O decreto não prevê qual o papel do
conselho na definição do montante
da compensação e da definição
da destinação dos recursos. A aplicação
dos recursos deverá seguir a seguinte ordem
de prioridade:
I - regularização fundiária
e demarcação das terras;
II - elaboração, implantação
e revisão dos planos de manejo;
III - aquisição de bens e serviços
necessários à implantação
da unidade;
IV - desenvolvimento de estudos necessários
à criação de novas unidades
de conservação;
V - desenvolvimento de pesquisas na unidade de conservação
já existente.
A regularização de empreendimentos
implantados sem licença ambiental antes da
edição do decreto deverá ser
feita em 12 meses. Este dispositivo não se
aplica a todos os casos de empreendimentos sem licença
ambiental, mas somente quando houver potencial impacto
em Unidades de Conservação para efeito
de identificação de medidas mitigadoras
e compensatórias que deverão ser aplicadas
e destinadas às unidades afetadas.
Este dispositivo do decreto (art. 34) não
se sobrepõe ao dispositivo constitucional
que proíbe qualquer tipo de atividade que
possa prejudicar os atributos que justificaram a
criação da Unidade de Conservação,
sendo, portanto, obrigação do órgão
ambiental competente paralisar qualquer atividade
sem licença ambiental que possa causar danos
ambientais em áreas protegidas, a despeito
do prazo estabelecido pelo decreto para a regularização
da atividade.
Populações Tradicionais
em Ucs
O decreto estabelece uma série
de prazos para os atos administrativos necessários
à solução de pendências
fundiárias que envolvam populações
tradicionais no interior de Unidades de Conservação
de proteção integral - parques naturais,
reservas biológicas e estações
ecológicas.
O órgão fundiário competente
terá prazo de seis meses para apresentar
um plano de trabalho para o reassentamento das populações.

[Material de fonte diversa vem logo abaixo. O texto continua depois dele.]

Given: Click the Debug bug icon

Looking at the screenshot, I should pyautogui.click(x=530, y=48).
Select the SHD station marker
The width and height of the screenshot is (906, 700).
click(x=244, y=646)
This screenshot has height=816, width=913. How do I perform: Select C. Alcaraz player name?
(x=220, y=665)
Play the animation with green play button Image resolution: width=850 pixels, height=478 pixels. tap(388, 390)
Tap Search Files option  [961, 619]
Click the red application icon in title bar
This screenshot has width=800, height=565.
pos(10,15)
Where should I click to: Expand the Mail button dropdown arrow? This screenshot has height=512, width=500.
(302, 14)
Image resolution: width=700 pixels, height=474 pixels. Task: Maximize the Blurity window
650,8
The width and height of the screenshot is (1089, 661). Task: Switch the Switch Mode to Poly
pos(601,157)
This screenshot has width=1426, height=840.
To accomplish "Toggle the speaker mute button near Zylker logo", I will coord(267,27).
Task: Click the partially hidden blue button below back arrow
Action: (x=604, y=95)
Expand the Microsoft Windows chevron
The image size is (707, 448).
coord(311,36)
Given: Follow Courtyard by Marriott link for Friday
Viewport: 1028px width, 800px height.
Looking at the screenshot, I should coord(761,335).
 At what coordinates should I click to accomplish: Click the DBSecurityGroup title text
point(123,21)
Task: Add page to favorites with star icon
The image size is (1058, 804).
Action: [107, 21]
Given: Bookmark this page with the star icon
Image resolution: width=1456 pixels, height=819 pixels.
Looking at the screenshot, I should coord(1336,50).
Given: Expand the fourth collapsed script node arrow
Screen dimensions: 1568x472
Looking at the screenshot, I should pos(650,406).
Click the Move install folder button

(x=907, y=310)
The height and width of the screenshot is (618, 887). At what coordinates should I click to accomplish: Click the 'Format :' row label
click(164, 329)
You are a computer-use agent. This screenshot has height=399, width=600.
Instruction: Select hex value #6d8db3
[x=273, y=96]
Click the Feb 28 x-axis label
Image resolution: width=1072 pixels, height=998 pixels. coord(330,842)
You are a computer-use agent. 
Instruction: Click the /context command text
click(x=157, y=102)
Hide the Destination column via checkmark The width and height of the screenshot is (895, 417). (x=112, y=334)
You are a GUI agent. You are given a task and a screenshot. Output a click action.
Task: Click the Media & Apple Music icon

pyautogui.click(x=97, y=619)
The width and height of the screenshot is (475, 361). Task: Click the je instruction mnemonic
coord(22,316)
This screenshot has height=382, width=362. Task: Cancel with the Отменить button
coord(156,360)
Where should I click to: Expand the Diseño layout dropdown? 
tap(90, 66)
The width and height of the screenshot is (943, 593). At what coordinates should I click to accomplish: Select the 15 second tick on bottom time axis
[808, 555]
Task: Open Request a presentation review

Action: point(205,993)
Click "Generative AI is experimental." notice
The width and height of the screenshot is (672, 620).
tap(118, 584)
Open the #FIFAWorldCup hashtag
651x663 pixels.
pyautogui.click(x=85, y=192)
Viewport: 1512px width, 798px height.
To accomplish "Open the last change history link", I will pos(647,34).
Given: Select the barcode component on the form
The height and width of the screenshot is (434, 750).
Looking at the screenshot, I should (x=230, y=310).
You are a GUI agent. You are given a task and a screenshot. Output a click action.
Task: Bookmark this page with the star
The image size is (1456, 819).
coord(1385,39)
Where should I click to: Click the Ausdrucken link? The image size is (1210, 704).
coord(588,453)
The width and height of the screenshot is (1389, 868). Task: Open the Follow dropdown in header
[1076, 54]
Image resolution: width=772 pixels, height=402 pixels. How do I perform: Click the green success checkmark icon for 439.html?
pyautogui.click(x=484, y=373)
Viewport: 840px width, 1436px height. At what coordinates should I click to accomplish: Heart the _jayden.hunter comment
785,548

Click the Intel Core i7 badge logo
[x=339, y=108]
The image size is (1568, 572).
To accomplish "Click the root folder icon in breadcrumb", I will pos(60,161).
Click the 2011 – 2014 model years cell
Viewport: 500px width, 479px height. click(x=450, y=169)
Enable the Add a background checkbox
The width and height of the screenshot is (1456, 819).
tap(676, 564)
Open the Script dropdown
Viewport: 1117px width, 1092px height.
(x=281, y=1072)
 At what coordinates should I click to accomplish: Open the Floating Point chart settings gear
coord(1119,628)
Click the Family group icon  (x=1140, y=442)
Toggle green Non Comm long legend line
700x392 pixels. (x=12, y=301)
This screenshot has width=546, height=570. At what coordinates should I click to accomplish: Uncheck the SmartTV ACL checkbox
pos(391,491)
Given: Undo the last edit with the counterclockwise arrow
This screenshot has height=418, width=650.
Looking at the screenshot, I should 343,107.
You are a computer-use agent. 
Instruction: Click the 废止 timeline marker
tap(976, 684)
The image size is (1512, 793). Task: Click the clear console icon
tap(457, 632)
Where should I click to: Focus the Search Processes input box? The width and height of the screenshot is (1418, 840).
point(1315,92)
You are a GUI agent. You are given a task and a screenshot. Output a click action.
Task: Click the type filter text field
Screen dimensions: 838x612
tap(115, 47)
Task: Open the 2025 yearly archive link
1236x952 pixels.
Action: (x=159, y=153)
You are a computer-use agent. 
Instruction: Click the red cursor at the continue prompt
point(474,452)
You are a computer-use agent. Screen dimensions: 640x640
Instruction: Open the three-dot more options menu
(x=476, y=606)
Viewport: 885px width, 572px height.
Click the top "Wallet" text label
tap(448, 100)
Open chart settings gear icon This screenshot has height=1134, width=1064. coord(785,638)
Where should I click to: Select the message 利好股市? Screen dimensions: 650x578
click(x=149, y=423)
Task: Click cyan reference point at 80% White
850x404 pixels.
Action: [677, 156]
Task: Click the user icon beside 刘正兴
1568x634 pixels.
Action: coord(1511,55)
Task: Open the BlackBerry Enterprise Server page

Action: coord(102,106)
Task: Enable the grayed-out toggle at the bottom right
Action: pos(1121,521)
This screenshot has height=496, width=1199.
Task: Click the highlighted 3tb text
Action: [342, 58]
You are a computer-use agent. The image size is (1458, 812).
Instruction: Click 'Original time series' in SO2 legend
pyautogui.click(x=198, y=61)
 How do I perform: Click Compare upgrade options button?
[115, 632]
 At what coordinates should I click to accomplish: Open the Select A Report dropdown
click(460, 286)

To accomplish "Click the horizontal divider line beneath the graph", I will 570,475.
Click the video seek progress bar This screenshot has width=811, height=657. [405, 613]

Este plano deverá conter a definição
de datas e condições para o reassentamento.
Enquanto o plano de reassentamento não é
concebido e implantado, deverão ser estabelecidos
termos de compromisso com as condições
de permanência da população
na UC, respeitando as atividades de subsistência
destas e seus modos tradicionais de vida. O reassentamento
deverá se dar em áreas que mantenham
as mesmas condições socioambientais
e somente poderá ocorrer com a concordância
das populações, mediante indenização.
Nas hipóteses de UCs já criadas, o
prazo para a celebração do termo de
compromisso entre população e órgão
ambiental é de dois anos da publicação
do decreto. Para as novas UCs o prazo é de
um ano, contado a partir da publicação
de sua criação.
Regulamentação específica
para cada categoria de UC
Embora tenham sido bastante discutidas
propostas para regulamentação específica
de cada categoria de Unidade de Conservação,
o Decreto 4.340/02 prevê que cada categoria
será regulamentada em ato próprio
a partir de proposta do Ministério de Meio
Ambiente.
Regulamentada a matéria, o desafio maior
agora reside na implementação e no
funcionamento dos conselhos gestores das UCs que,
se operados transparentemente e sem as mazelas do
clientelismo e do patrimonialismo muitas vezes reinante
na gestão de áreas públicas,
poderão criar sinergias positivas para a
gestão compartilhada das áreas protegidas
e sua inserção no meio socioeconômico
local. Outro desafio histórico na questão
das áreas protegidas que pode ser enfrentado
com a implementação dos conselhos
gestores é a cobrança por destinação
concreta de recursos para a efetiva implementação
das Unidades de Conservação, boa parte
delas existentes ainda somente em decretos, leis
e similares, mas ainda por serem efetivamente implementadas.